Refus de demandes d’asile pour les réfugiés religieux chinois en France : Le cas de l’Église de Dieu Tout-Puissant

Conference de presse à Paris le 9 mars 2018. Refus de demandes d’asile pour les réfugiés religieux chinois: Le cas de l’Église de Dieu Tout-Puissant (CAG)

Eric Roux
EIFRF
Paris, le 9 mars 2018
Conférence de presse

Les difficultés rencontrées par les membres de l’Eglise de Dieu Tout Puissant en France, en ce qui concerne leurs demandes d’asile, ne sont pas très différentes de celles qu’ils rencontrent d’en d’autres pays européens. Cependant, , je vais lister les raisons principales, qui à mon avis sont de mauvaises raisons soit dit en passant, pour lesquelles un pourcentage écrasant de demandes ont été rejetées en France. J’expliquerai aussi brièvement pourquoi, et comment la France peut améliorer sa vision des membres de l’Eglise de Dieu Tout Puissant, et sa connaissance de cette église, revoir ses décisions, et accorder l’asile à ces réfugiés authentiques.

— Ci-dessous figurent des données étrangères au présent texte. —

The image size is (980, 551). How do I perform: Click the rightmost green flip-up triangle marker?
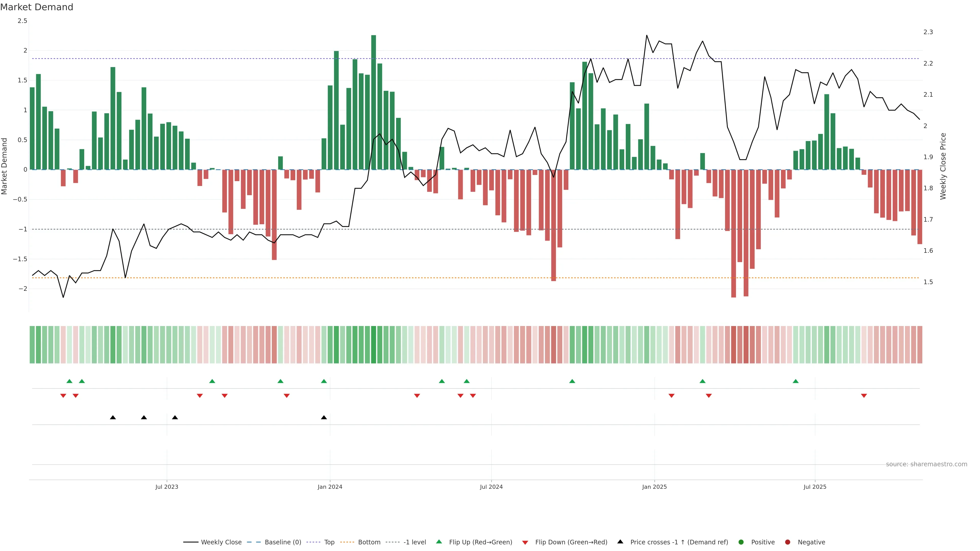[795, 381]
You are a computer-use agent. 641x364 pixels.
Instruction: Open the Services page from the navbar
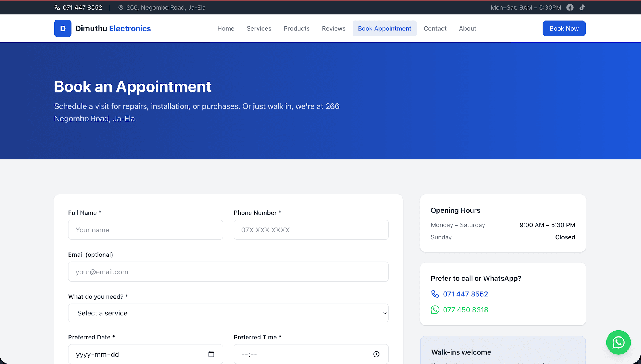[259, 28]
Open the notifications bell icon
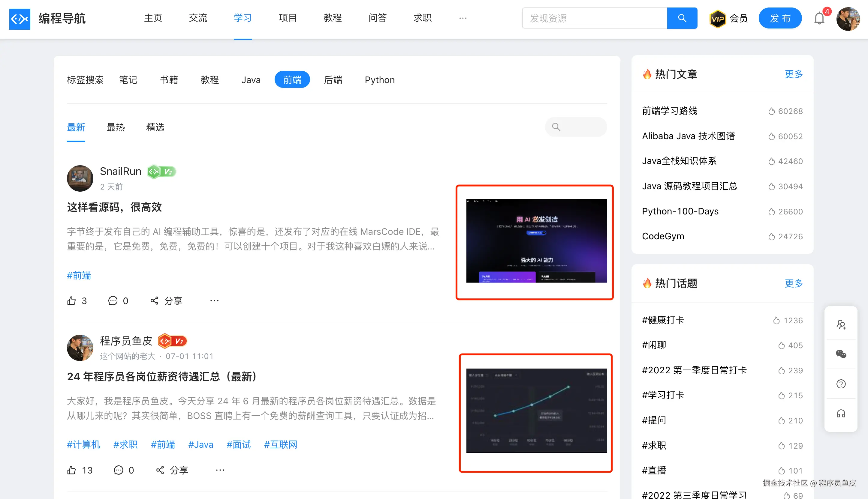The image size is (868, 499). (x=819, y=18)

Tout d’abord, en ce qui concerne les chiffres, il y a eu à ce jour 442 demandes d’asile en France par des membres de l’Eglise de Dieu Tout Puissant. 6 demandes ont été acceptées. 335 demandes ont été rejetées (ceci inclut 174 demandes qui n’ont pas eu l’opportunité de se faire entendre devant la Cour d’Appel, cette dernière ayant refusé de les entendre). Et 156 personnes ont déjà reçu un ordre de quitter le territoire. Il y a 101 cas qui ne sont pas encore examinés.

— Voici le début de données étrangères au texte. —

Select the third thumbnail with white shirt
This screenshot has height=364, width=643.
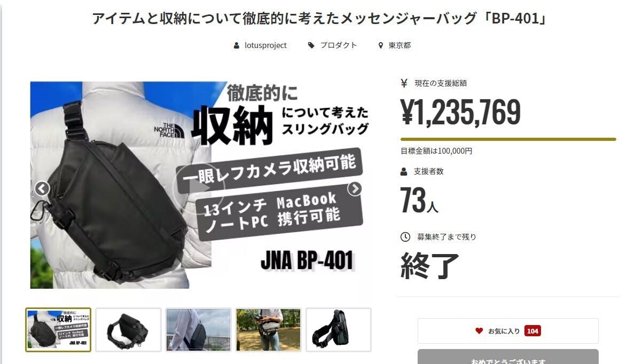[x=198, y=330]
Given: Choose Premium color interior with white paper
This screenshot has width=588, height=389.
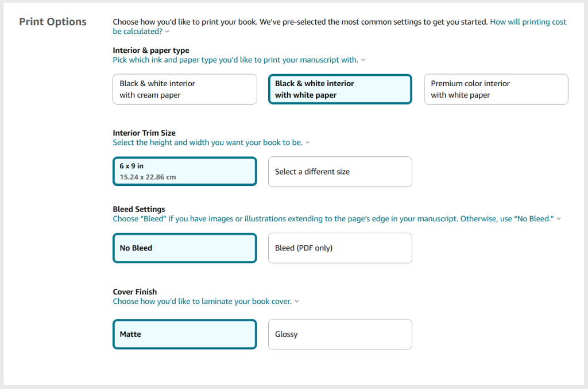Looking at the screenshot, I should click(x=496, y=89).
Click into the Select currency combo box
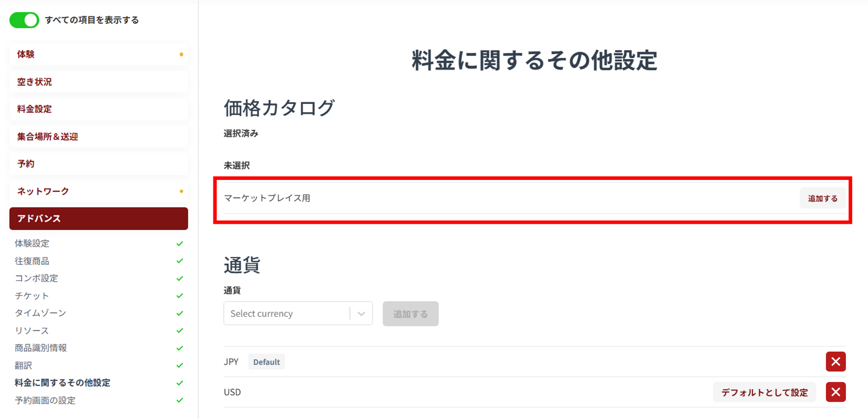Image resolution: width=868 pixels, height=419 pixels. pos(298,313)
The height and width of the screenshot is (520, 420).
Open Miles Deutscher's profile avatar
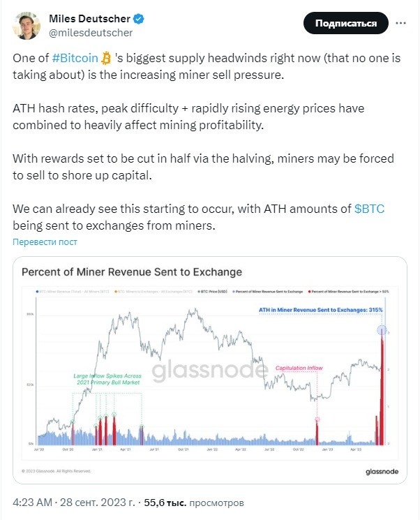coord(27,26)
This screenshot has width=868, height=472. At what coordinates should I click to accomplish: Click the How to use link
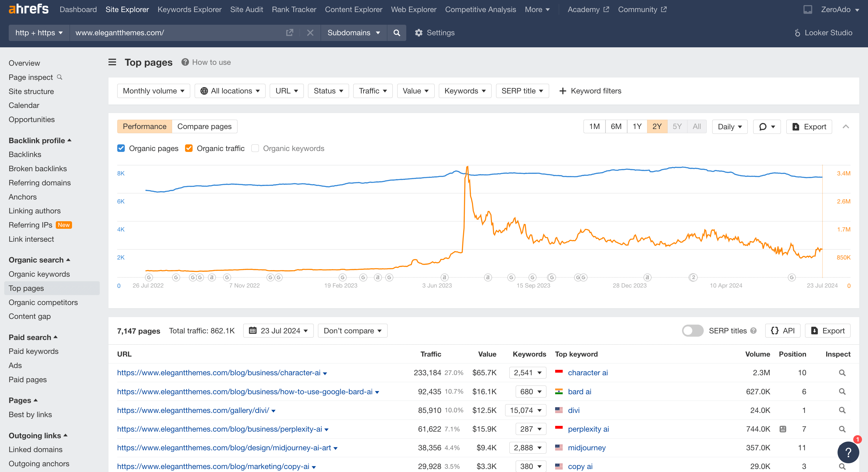(x=212, y=62)
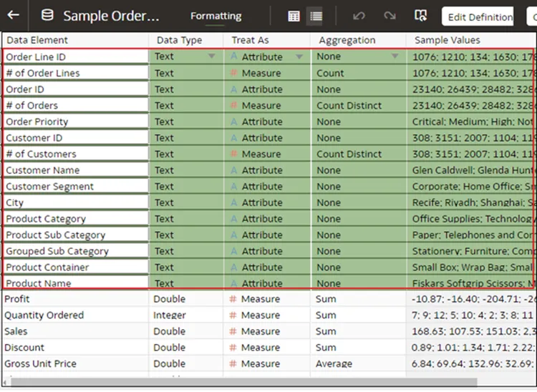Open Data Type dropdown for Order Line ID
The height and width of the screenshot is (392, 537).
pos(211,57)
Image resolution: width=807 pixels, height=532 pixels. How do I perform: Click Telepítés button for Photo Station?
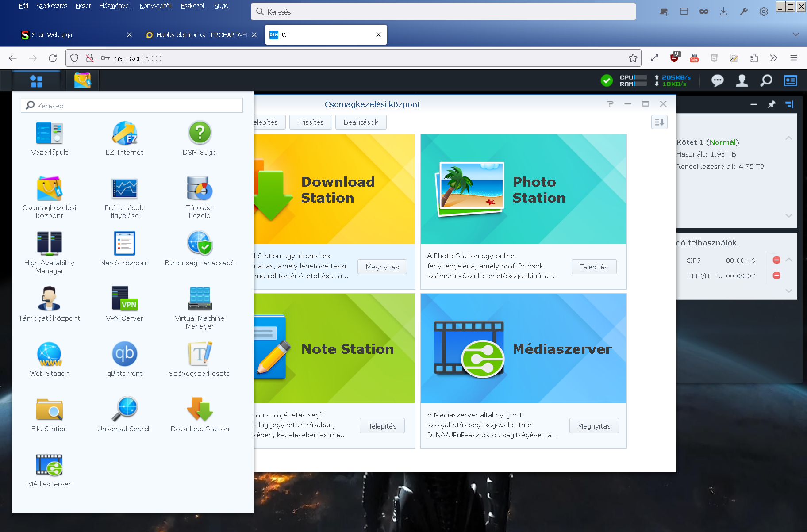593,267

En ce qui concerne les rejets, de nombreux cas montrent une confusion entre les mouvements qu’on appelle « églises domestiques » et ceux qui sont inclus en Chine dans la liste des « xie Jiao » (« sectes maléfiques », ou plus exactement « enseignements non orthodoxes »). Si les premiers ne sont pas systématiquement persécutés, les seconds sont sans aucun doute une cible constante de persécution par les autorités chinoises, et ceci est inscrit dans le code pénal chinois. A cause de cette confusion, les tribunaux français ont plusieurs fois prétendu qu’il n’y avait pas de « persécution systématique », en se fondant sur le présupposé incorrect que l’Eglise de Dieu Tout Puissant est l’une des « églises domestiques », en ignorant sa présence sur la liste des « xie jiao ». Toutefois, de récentes décisions en France ont finalement reconnu qu’une persécution systématique existe en Chine contre l’Eglise de Dieu Tout Puissant.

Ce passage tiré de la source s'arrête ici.